(Saved data entries)
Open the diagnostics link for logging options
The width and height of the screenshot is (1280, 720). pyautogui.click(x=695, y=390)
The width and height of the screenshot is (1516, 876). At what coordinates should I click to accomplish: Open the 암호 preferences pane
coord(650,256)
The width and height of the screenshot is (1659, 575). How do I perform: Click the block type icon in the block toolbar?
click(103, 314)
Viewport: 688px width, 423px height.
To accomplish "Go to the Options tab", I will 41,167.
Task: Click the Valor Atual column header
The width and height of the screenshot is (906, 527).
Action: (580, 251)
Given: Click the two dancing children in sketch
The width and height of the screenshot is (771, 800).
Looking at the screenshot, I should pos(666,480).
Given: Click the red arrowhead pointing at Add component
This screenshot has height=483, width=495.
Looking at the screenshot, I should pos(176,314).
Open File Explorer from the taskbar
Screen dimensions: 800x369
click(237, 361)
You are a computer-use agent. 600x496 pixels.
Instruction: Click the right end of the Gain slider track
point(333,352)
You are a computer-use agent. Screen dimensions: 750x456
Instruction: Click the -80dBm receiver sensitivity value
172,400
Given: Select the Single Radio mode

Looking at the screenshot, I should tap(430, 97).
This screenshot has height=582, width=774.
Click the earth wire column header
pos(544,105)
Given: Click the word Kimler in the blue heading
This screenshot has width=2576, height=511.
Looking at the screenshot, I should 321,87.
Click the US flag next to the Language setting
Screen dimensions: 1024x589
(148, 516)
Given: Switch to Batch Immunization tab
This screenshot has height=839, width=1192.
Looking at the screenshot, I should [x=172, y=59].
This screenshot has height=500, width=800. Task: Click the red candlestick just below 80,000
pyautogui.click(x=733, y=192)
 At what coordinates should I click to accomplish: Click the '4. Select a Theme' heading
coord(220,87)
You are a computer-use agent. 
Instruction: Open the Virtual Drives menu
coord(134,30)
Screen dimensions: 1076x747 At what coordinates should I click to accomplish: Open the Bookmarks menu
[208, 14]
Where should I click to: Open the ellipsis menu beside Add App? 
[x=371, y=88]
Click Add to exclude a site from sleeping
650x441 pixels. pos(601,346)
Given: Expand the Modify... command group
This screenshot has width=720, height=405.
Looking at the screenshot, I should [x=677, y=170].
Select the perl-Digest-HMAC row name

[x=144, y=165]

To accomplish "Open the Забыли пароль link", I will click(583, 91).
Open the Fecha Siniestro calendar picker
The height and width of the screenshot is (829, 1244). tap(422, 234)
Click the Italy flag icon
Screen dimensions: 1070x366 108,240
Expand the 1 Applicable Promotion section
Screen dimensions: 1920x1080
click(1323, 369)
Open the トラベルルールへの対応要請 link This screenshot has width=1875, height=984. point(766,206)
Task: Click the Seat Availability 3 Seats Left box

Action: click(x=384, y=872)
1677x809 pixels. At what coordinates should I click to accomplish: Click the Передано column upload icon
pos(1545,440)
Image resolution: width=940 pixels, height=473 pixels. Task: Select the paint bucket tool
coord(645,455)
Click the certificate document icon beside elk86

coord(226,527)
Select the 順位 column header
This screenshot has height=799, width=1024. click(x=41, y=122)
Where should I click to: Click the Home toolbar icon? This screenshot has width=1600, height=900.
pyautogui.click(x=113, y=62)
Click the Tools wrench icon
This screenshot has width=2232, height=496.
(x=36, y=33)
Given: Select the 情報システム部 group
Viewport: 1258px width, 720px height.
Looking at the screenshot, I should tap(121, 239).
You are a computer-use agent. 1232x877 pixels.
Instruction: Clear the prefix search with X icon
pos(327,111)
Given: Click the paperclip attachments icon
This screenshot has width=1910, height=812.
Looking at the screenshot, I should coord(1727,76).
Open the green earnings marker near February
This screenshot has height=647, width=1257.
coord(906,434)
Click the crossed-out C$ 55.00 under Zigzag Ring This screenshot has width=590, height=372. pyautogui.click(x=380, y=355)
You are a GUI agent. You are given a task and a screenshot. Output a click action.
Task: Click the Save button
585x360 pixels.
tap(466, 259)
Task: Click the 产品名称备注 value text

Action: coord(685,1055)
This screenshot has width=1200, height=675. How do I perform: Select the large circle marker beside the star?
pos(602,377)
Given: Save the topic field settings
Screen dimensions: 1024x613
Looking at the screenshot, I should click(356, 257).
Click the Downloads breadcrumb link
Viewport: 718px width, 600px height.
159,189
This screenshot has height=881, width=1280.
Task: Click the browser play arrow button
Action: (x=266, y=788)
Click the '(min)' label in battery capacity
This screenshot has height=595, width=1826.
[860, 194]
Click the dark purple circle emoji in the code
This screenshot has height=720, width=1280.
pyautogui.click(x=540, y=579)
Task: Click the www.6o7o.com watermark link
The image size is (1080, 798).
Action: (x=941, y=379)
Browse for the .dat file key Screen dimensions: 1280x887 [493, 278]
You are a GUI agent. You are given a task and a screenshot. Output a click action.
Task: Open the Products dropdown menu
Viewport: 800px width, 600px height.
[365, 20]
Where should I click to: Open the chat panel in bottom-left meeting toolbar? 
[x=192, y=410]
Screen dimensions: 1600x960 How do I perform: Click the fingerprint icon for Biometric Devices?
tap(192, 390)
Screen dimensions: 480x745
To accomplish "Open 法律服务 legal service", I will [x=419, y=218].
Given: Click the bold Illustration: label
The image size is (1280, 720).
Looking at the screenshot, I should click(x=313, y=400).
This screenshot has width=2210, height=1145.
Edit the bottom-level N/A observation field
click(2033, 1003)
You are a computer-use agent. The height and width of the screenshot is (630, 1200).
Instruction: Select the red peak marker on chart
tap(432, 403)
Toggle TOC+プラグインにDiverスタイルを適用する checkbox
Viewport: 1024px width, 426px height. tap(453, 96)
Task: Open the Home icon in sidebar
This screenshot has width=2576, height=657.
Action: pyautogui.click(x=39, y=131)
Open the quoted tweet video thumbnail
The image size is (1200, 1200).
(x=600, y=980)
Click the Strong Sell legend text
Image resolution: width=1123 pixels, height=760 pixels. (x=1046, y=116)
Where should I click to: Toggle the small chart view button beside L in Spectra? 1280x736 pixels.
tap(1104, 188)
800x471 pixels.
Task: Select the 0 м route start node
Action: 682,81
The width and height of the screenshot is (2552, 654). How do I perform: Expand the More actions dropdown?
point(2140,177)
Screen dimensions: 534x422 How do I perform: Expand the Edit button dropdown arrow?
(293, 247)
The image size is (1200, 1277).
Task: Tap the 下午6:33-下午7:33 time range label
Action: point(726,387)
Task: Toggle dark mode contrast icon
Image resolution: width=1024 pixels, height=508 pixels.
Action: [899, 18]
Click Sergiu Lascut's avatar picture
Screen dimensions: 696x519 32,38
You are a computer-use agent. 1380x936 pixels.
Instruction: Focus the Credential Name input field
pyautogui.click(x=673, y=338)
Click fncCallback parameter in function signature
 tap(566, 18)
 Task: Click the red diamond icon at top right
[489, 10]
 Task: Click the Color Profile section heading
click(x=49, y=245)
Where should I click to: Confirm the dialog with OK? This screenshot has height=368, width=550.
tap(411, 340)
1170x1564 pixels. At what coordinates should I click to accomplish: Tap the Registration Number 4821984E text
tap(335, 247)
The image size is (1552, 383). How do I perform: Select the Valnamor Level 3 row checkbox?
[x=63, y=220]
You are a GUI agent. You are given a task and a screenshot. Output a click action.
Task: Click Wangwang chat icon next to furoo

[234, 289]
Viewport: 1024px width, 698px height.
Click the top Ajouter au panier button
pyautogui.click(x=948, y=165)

• _Task brief_: Number of lines in the records above holding the word "group": state it and nothing else.

• _Written answer_: 2